Что такое благосостояние? В эпоху Просвещения ещё можно было легко ответить на этот вопрос. Благосостоятельным считался тот, кто достиг материальной независимости – в виде земельных угодий, золота или долговых обязательств – и располагал этим по возможности в большем количестве, чем ближний. Но не для всех людей добиться такого положения оказалось осуществимым. Общей была вот какая проблема: каждое поколение, если ему удавалось достичь того, что предшественники понимали как благосостояние, было недовольно своим положением и хотело либо продвинуться дальше, либо вернуться назад, либо двигаться в каком-то ином направлении.

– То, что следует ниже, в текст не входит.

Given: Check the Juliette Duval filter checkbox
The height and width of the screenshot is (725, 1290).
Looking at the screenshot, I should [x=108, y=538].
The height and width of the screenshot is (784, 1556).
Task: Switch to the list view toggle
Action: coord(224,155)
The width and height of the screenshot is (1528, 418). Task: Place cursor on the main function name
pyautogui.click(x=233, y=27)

Каждая эпоха вырабатывала своё представление о хорошей и сытой жизни.

Экономика как современная наука изначально занималась исследованием средств и путей достижения благосостояния. Официально эта история началась с «Исследования о природе и причинах богатства народов» Адама Смита, великолепного труда, который при всей глубине мысли не испытывал недостатка в конкретных предложениях, как достигнуть этой цели с наименьшими затратами. Но поскольку представления о благосостоянии менялись со временем и с модой, экономике приходилось снова и снова начинать с нуля, чтобы быть услышанной современниками. Сохранялось лишь прежнее название.

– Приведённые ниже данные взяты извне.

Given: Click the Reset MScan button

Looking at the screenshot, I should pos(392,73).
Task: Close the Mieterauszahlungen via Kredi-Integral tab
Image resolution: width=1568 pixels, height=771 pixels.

Таким образом, ей приходилось не лучше, чем литературе и философии, которые с незапамятных времён говорили о любви, добре, красоте и Боге, но каждые пятьдесят лет понимали под этим нечто иное. Другими словами, она подвергалась тем же переменам моды и взглядов на мир, что и они, пела с того же листа и даже часто попадала в тот же тон. Экономисты зачастую преследовали те же задачи, что и их современники-литераторы, только с совсем другими претензиями. Экономика не меньше, чем литература, становилась отражением своего времени, меняясь при этом как стареющее зеркало, слепые места которого делают его само по себе картиной.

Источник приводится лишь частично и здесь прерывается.